* _Problem details_
Every record is to be duplicated exactly as it reads, without its images.

Segment Start: Dataset records

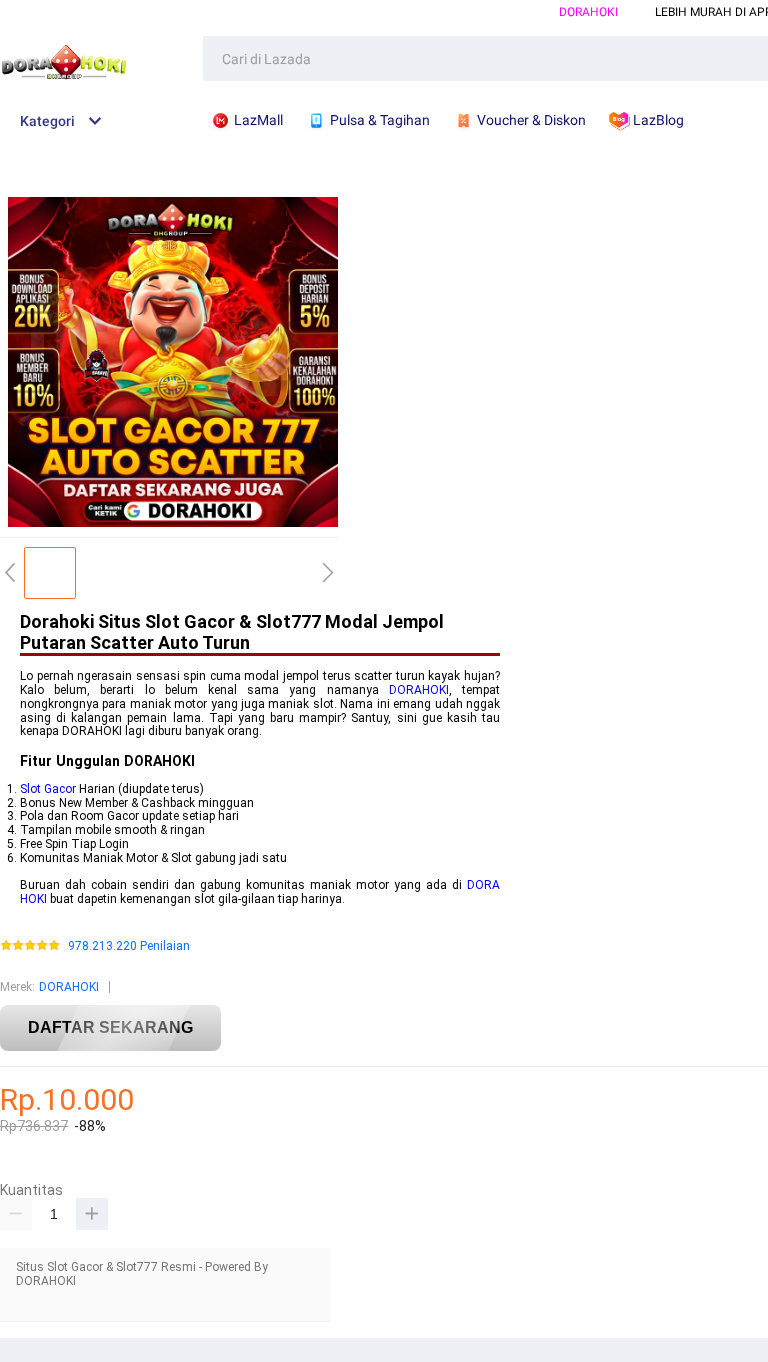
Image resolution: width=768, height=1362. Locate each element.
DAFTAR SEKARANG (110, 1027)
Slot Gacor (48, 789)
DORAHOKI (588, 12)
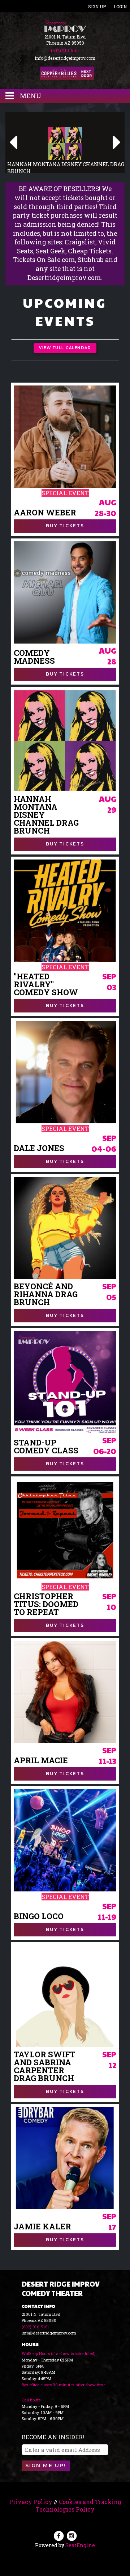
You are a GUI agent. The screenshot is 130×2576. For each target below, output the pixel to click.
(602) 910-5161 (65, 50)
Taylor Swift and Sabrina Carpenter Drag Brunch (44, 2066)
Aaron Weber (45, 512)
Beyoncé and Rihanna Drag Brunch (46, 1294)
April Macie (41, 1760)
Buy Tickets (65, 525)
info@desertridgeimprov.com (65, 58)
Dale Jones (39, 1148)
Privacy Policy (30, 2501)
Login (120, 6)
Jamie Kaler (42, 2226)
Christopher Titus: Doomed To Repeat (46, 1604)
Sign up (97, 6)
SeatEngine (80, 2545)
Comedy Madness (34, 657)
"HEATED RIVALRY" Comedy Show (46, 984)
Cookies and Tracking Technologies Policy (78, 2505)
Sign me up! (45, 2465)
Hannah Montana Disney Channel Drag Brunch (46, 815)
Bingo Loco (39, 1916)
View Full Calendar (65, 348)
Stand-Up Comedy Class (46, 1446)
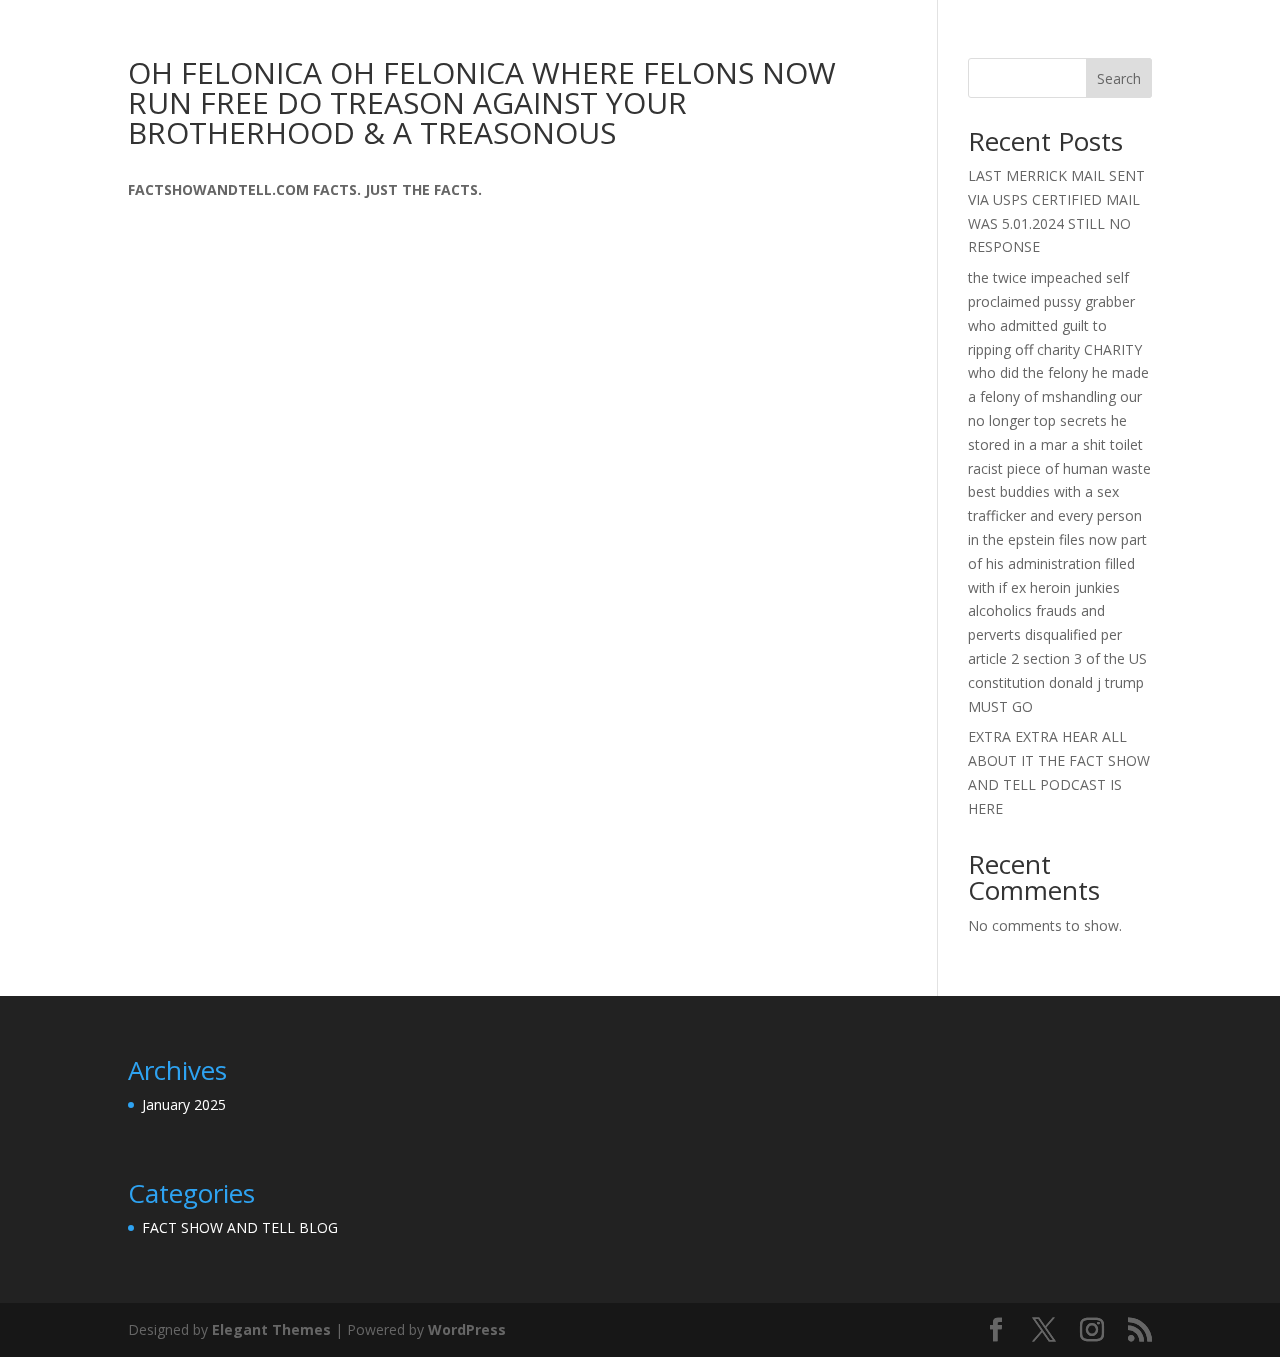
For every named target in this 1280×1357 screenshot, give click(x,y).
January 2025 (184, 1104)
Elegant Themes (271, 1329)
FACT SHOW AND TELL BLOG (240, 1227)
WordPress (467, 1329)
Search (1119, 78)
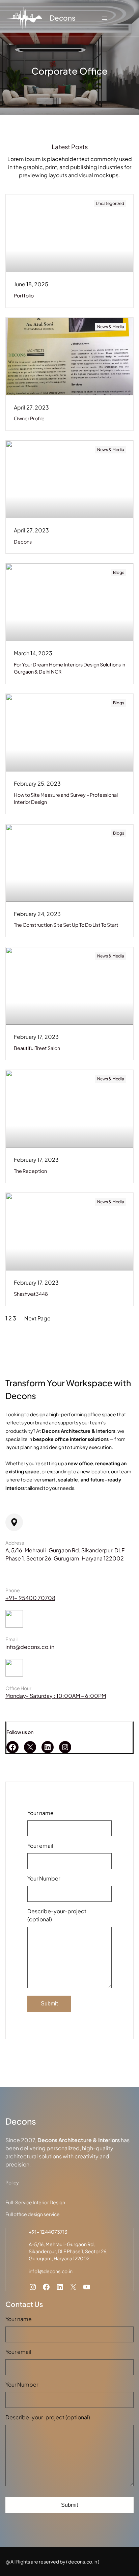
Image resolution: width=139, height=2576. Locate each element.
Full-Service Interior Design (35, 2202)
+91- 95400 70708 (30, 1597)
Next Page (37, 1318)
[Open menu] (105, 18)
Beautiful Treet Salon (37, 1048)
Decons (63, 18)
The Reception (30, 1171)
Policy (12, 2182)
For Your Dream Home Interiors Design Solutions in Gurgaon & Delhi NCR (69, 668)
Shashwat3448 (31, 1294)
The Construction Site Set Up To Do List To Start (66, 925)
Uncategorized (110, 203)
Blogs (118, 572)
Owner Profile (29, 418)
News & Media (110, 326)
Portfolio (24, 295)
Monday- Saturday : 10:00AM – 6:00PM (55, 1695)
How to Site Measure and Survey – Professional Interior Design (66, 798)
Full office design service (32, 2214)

Segment End: Dataset records

* _Answer box_
Image resolution: width=768, height=1362. Locate each element.
DAFTAR SEKARANG (110, 1027)
Slot Gacor (48, 789)
DORAHOKI (588, 12)
You are a GUI agent. The screenshot is 130×2576. For each target below, output the pixel to click.
(602) 910-5161 (65, 50)
Taylor Swift and Sabrina Carpenter Drag Brunch (44, 2066)
Aaron Weber (45, 512)
Beyoncé and Rihanna Drag Brunch (46, 1294)
April Macie (41, 1760)
Buy Tickets (65, 525)
info@desertridgeimprov.com (65, 58)
Dale Jones (39, 1148)
Privacy Policy (30, 2501)
Login (120, 6)
Jamie Kaler (42, 2226)
Christopher Titus: Doomed To Repeat (46, 1604)
Sign up (97, 6)
SeatEngine (80, 2545)
Comedy Madness (34, 657)
"HEATED RIVALRY" Comedy Show (46, 984)
Cookies and Tracking Technologies Policy (78, 2505)
Sign me up! (45, 2465)
Hannah Montana Disney Channel Drag Brunch (46, 815)
Bingo Loco (39, 1916)
View Full Calendar (65, 348)
Stand-Up Comedy Class (46, 1446)
For every named target in this 1280×1357 screenshot, give click(x,y).
January 2025 (184, 1104)
Elegant Themes (271, 1329)
FACT SHOW AND TELL BLOG (240, 1227)
WordPress (467, 1329)
Search (1119, 78)
Image resolution: width=139, height=2576. Locate each element.
Full-Service Interior Design (35, 2202)
+91- 95400 70708 (30, 1597)
Next Page (37, 1318)
[Open menu] (105, 18)
Beautiful Treet Salon (37, 1048)
Decons (63, 18)
The Reception (30, 1171)
Policy (12, 2182)
For Your Dream Home Interiors Design Solutions in Gurgaon & Delhi NCR (69, 668)
Shashwat3448 (31, 1294)
The Construction Site Set Up To Do List To Start (66, 925)
Uncategorized (110, 203)
Blogs (118, 572)
Owner Profile (29, 418)
News & Media (110, 326)
Portfolio (24, 295)
Monday- Saturday : 10:00AM – 6:00PM (55, 1695)
How to Site Measure and Survey – Professional Interior Design (66, 798)
Full office design service (32, 2214)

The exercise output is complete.